[Intel-gfx] [PATCH 3/6] drm/i915: Use a table for i915_init/exit
Daniel Vetter
daniel at ffwll.ch
Tue Jul 20 18:29:36 UTC 2021
On Tue, Jul 20, 2021 at 01:13:54PM -0500, Jason Ekstrand wrote:
> If the driver was not fully loaded, we may still have globals lying
> around. If we don't tear those down in i915_exit(), we'll leak a bunch
> of memory slabs. This can happen two ways: use_kms = false and if we've
> run mock selftests. In either case, we have an early exit from
> i915_init which happens after i915_globals_init() and we need to clean
> up those globals.
>
> The mock selftests case is especially sticky. The load isn't entirely
> a no-op. We actually do quite a bit inside those selftests including
> allocating a bunch of mock objects and running tests on them. Once all
> those tests are complete, we exit early from i915_init(). Perviously,
> i915_init() would return a non-zero error code on failure and a zero
> error code on success. In the success case, we would get to i915_exit()
> and check i915_pci_driver.driver.owner to detect if i915_init exited early
> and do nothing. In the failure case, we would fail i915_init() but
> there would be no opportunity to clean up globals.
>
> The most annoying part is that you don't actually notice the failure as
> part of the self-tests since leaking a bit of memory, while bad, doesn't
> result in anything observable from userspace. Instead, the next time we
> load the driver (usually for next IGT test), i915_globals_init() gets
> invoked again, we go to allocate a bunch of new memory slabs, those
> implicitly create debugfs entries, and debugfs warns that we're trying
> to create directories and files that already exist. Since this all
> happens as part of the next driver load, it shows up in the dmesg-warn
> of whatever IGT test ran after the mock selftests.
>
> While the obvious thing to do here might be to call i915_globals_exit()

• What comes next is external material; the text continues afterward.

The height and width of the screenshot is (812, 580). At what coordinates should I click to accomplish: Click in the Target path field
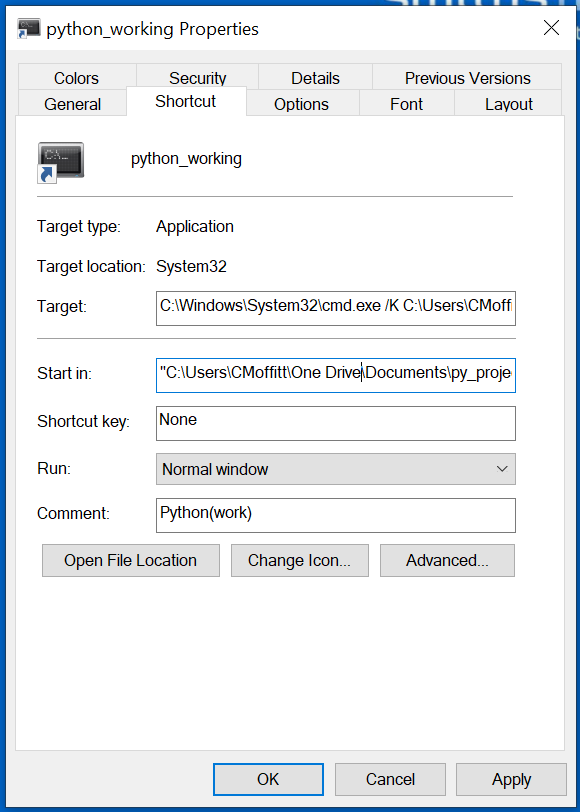pyautogui.click(x=336, y=308)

> after selftests, that's not actually safe. The dma-buf selftests call
> i915_gem_prime_export which creates a file. We call dma_buf_put() on
> the resulting dmabuf which calls fput() on the file. However, fput()
> isn't immediate and gets flushed right before syscall returns. This
> means that all the fput()s from the selftests don't happen until right
> before the module load syscall used to fire off the selftests returns
> which is after i915_init(). If we call i915_globals_exit() in
> i915_init() after selftests, we end up freeing slabs out from under
> objects which won't get released until fput() is flushed at the end of
> the module load syscall.
>
> The solution here is to let i915_init() return success early and detect
> the early success in i915_exit() and only tear down globals and nothing
> else. This way the module loads successfully, regardless of the success
> or failure of the tests. Because we've not enumerated any PCI devices,
> no device nodes are created and it's entirely useless from userspace.
> The only thing the module does at that point is hold on to a bit of
> memory until we unload it and i915_exit() is called. Importantly, this
> means that everything from our selftests has the ability to properly
> flush out between i915_init() and i915_exit() because there is at least
> one syscall boundary in between.
>
> In order to handle all the delicate init/exit cases, we convert the
> whole thing to a table of init/exit pairs and track the init status in
> the new init_progress global. This allows us to ensure that i915_exit()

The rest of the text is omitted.